The rupee weakened by 1.90 percent in the last two trading sessions as Turkey’s currency crisis rattled global markets. The rupee seems to be following its August month seasonality (average depreciation over last 10 years has been 2.25 percent) and this time also it has been down by 2.10 percent against the US dollar.The US sanctions against top Turkish government officials and unorthodox economic policies by Turkey’s President Erdogan have spooked the global markets.
In rescue operation to curb losses in the lira, the Turkish authorities made efforts to boost liquidity in the market on Monday through a host of measure like reducing reserve requirements, etc.
Additionally, we have seen ruble sliding to its lowest level since late 2016 after the US said it would impose fresh sanctions.
Since the beginning of the year, the Indian rupee has been the worst performing currency by leading the list of Asian currencies with a fall of 8.8 percent, followed by Indonesian rupiah (-7.2 percent), Philippine peso (-6.6 percent) and yuan (-5.5 percent).
The only currency which is up against the US dollar is the Japanese yen (+1.7 percent) as rising pessimism across major global markets led to a flight of capital towards a safe-haven asset.
However, Gold prices hit 17-month lows on Monday, losing out to US Treasuries and a stronger dollar. It is not just EM currencies which felt a tremor, but DM currencies also came under pressure, especially Euro as they are overly concerned about the exposure of some of the biggest lenders to Turkey. The European banks have exposure worth USD140bn to Turkish assets.
The risk is that Turkish borrowers may not be hedged against the Lira’s weakness and begin to default on foreign-currency loans.
The recent upbeat domestic economic data failed to impress the Indian Rupee amid the domino effect of currency.
After strongest factory growth in 5 months denoted by IIP which accelerated to 7 percent in June from 3.90 percent, Tuesday’s data showed that India’s retail inflation came in at 4.17 percent in July from a year earlier, lower than the 4.5 percent market expectation and far lower than the previous figure of 5 percent.
After raising interest rates twice since June to curb rising price pressures, the RBI’s job this time would be to keep currency value in check as depreciating currency makes imports costlier. Further, a rising trade deficit could create the headwinds for the economy. In July, India’s trade deficit widened to USD 18.02 billion- the highest level in five years, fuelled by buoyant oil prices.

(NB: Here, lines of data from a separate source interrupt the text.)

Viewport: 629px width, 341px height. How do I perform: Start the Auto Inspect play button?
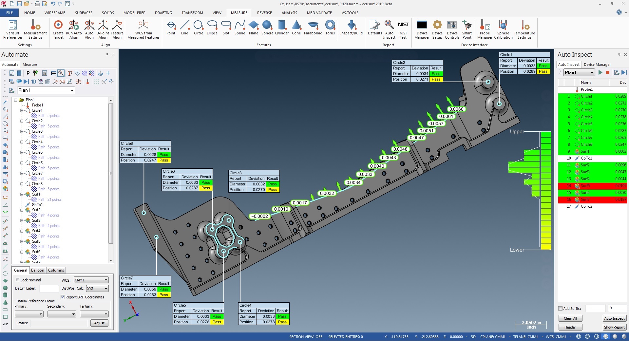[600, 72]
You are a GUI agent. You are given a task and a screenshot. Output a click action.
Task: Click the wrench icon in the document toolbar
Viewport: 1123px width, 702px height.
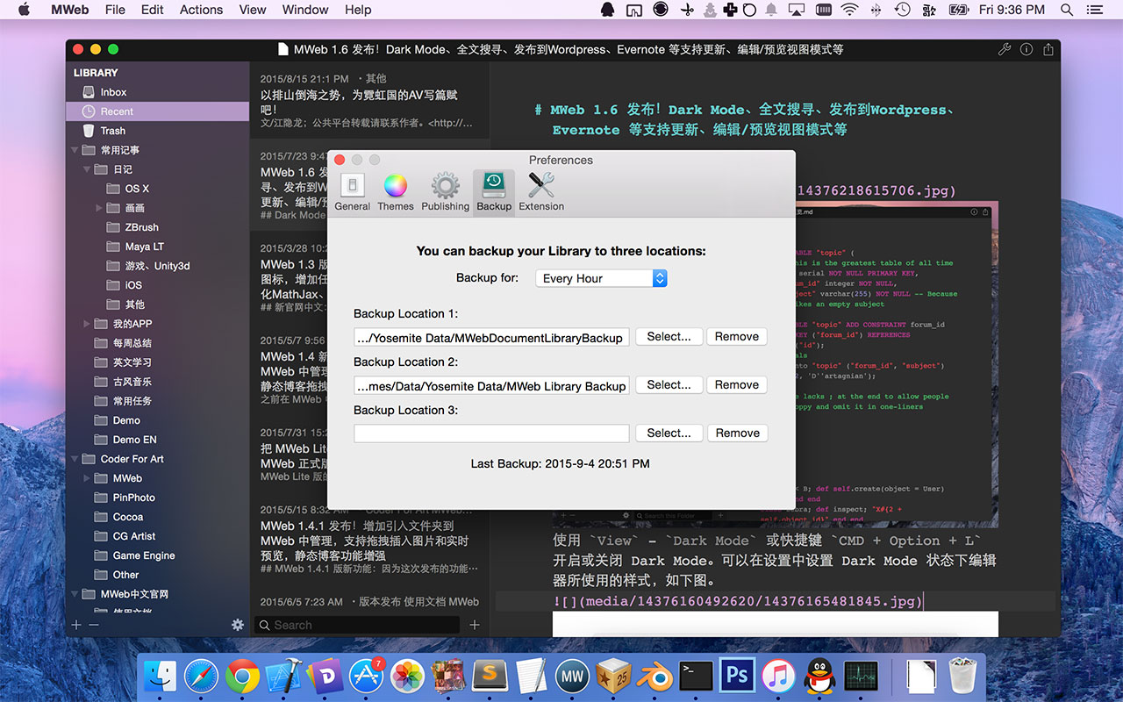pyautogui.click(x=1005, y=49)
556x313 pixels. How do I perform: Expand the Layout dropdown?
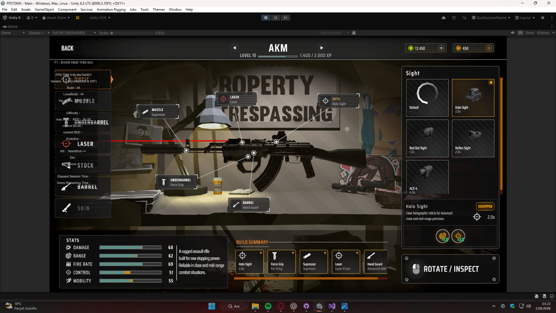525,18

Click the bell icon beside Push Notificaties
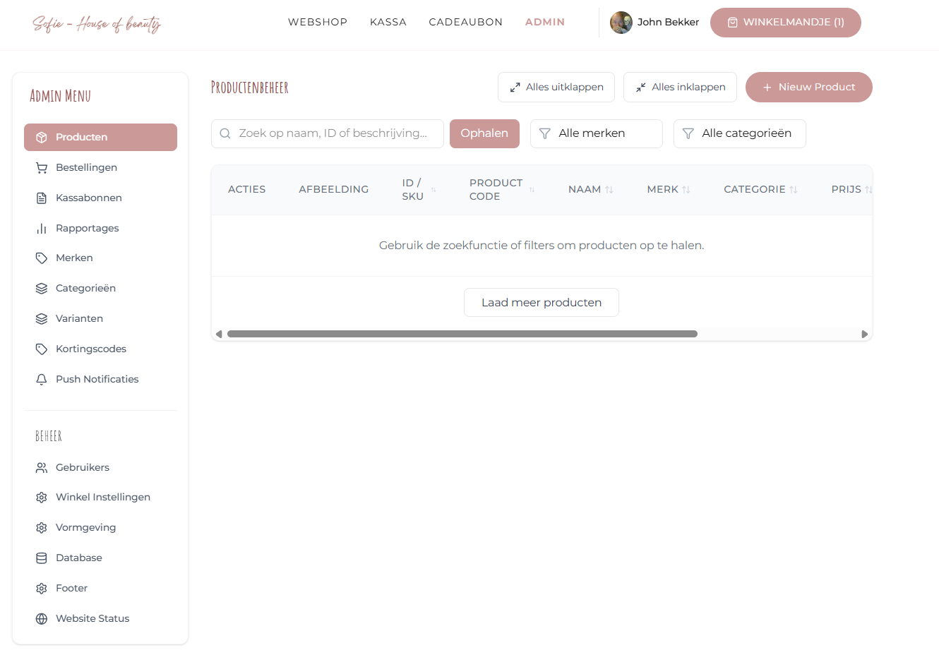pyautogui.click(x=42, y=380)
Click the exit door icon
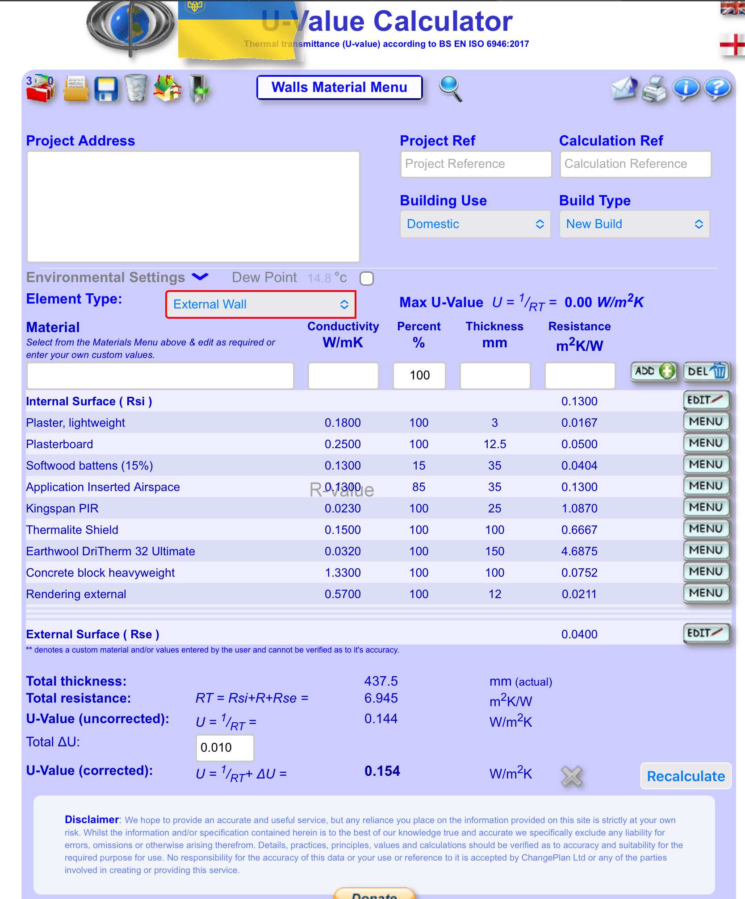 click(199, 88)
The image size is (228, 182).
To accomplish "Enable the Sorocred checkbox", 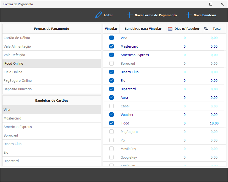I will (x=112, y=64).
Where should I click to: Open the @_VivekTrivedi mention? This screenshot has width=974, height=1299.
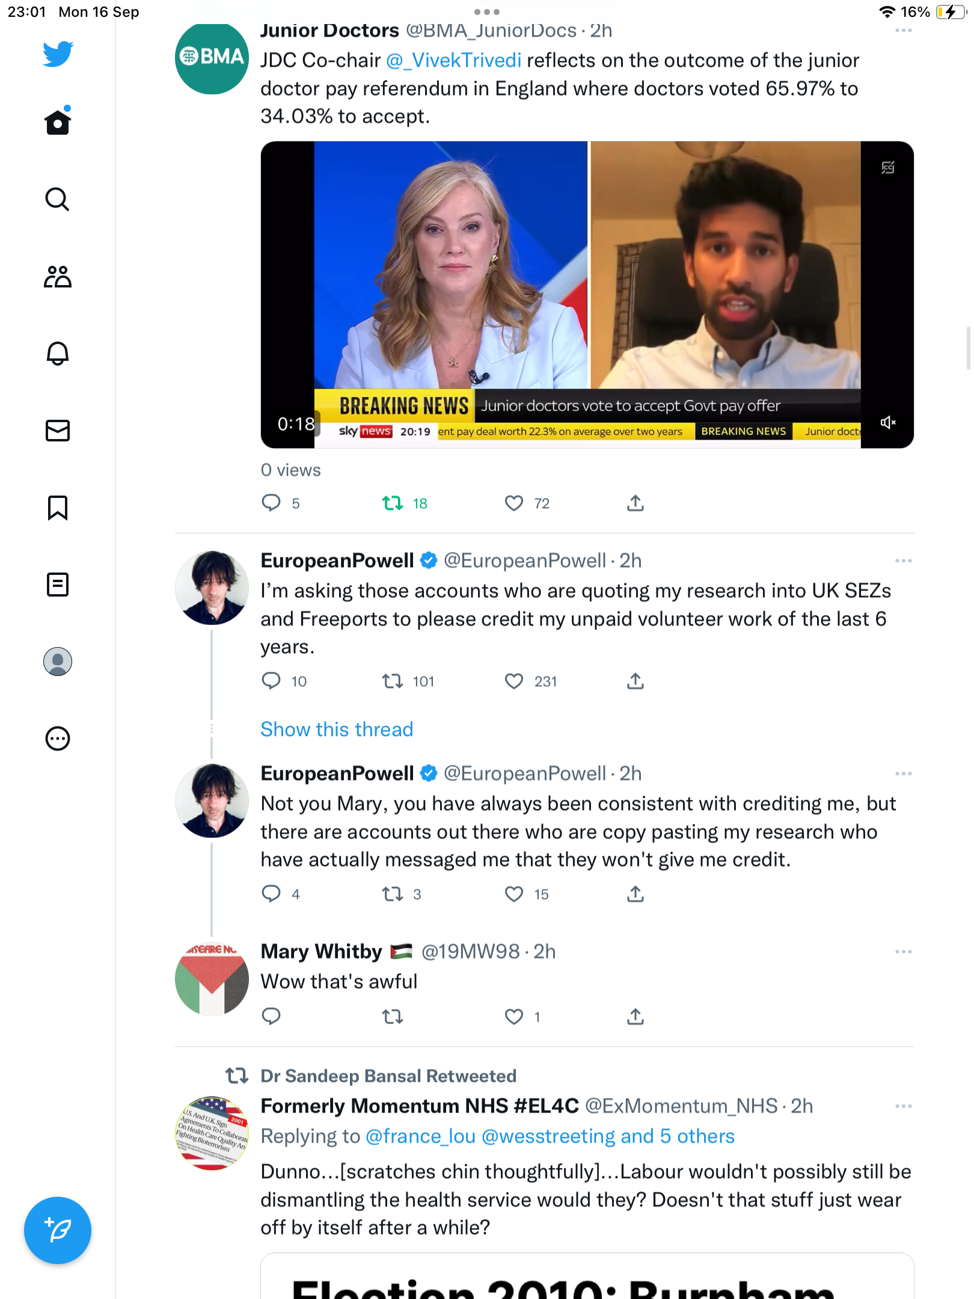(453, 60)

The RBI has depleted almost USD 24 billion till date to curb losses and volatility in the Rupee; however, they are likely to intervene less aggressively if the Yuan, Lira and other EM currencies continue to depreciate.
The endeavour of the RBI would be to manage the real effective exchange rate of the Rupee (REER), preventing extreme overvaluation and to contain volatility by smoothening the pace of Rupee depreciation.
The recent nervousness in the global markets and a contagion effect of falling lira could put further pressure on the EM currencies in upcoming weeks.
Additionally slow covers by exporters and panic covers by importers, FPI’s may trigger additional buying and trigger lots of stops above 70 levels.
We maintain a view of further weakness in the Indian rupee and if we see the fundamentals deteriorating on the deficit front and on the fiscal side before elections then we could see the pair inching towards 72-73 soon.